THE PROBLEM
Below are entries; tally how many lines hold the string "computer" and answer with only that figure.

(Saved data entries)
====
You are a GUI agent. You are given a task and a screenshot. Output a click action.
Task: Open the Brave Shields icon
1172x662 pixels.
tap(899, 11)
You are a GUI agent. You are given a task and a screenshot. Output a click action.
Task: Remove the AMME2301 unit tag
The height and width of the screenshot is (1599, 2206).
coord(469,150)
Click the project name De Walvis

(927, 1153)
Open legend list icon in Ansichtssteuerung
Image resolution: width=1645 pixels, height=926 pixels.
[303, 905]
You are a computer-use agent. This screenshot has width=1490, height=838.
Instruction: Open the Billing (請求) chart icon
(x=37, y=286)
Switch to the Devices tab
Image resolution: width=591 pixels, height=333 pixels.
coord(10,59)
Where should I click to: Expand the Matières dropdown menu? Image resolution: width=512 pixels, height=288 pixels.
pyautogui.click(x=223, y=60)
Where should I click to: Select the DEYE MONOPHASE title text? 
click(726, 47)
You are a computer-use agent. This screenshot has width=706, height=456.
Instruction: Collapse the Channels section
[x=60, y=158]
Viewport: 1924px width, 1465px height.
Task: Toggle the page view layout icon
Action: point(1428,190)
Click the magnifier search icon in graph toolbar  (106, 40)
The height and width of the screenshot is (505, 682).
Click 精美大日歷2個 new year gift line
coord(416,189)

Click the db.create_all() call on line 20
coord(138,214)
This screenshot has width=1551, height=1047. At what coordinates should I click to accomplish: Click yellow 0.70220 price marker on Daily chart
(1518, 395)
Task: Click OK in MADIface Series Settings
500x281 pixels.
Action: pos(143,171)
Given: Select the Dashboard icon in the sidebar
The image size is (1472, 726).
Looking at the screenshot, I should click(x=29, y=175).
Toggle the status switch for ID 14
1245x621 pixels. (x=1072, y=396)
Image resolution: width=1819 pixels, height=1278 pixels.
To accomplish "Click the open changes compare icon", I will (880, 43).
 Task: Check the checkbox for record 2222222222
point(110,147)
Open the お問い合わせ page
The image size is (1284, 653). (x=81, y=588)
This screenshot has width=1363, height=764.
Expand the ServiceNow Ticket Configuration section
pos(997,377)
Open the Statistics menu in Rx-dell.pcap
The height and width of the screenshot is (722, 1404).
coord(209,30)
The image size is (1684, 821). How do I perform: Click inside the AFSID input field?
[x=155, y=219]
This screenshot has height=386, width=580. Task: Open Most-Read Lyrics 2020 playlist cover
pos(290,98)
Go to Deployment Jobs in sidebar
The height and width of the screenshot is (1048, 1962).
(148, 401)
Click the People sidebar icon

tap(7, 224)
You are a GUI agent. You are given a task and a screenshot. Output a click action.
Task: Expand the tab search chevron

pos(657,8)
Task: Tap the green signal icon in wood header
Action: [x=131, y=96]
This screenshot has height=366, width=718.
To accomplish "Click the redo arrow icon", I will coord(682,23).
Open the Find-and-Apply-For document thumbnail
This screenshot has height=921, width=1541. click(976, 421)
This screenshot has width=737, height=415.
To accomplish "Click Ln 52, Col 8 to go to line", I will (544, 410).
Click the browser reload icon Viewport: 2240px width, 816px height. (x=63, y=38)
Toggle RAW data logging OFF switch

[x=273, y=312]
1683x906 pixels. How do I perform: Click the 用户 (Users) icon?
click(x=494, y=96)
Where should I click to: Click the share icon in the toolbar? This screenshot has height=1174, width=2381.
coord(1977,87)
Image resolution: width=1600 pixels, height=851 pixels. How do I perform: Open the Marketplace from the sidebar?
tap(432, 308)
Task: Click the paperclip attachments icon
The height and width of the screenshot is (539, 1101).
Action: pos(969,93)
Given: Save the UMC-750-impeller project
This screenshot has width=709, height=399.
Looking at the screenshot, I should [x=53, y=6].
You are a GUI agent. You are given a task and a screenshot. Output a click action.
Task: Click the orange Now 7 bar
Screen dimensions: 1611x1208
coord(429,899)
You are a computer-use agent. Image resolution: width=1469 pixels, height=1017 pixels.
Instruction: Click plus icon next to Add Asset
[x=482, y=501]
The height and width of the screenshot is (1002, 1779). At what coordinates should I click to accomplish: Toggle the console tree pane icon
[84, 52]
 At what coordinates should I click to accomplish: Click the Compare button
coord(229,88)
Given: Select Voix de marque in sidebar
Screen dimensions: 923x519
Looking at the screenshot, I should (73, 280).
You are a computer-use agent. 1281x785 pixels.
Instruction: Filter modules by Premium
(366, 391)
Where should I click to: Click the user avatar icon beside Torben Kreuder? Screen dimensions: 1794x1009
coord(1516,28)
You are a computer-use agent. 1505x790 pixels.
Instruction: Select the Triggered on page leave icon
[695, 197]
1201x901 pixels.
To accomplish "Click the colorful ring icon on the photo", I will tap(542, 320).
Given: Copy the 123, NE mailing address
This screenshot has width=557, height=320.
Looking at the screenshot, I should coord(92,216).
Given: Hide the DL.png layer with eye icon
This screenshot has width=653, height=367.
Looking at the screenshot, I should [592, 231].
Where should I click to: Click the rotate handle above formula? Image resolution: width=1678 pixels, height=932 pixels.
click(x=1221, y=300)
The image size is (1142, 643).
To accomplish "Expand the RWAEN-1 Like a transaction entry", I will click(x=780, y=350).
====
TASK OUTPUT
5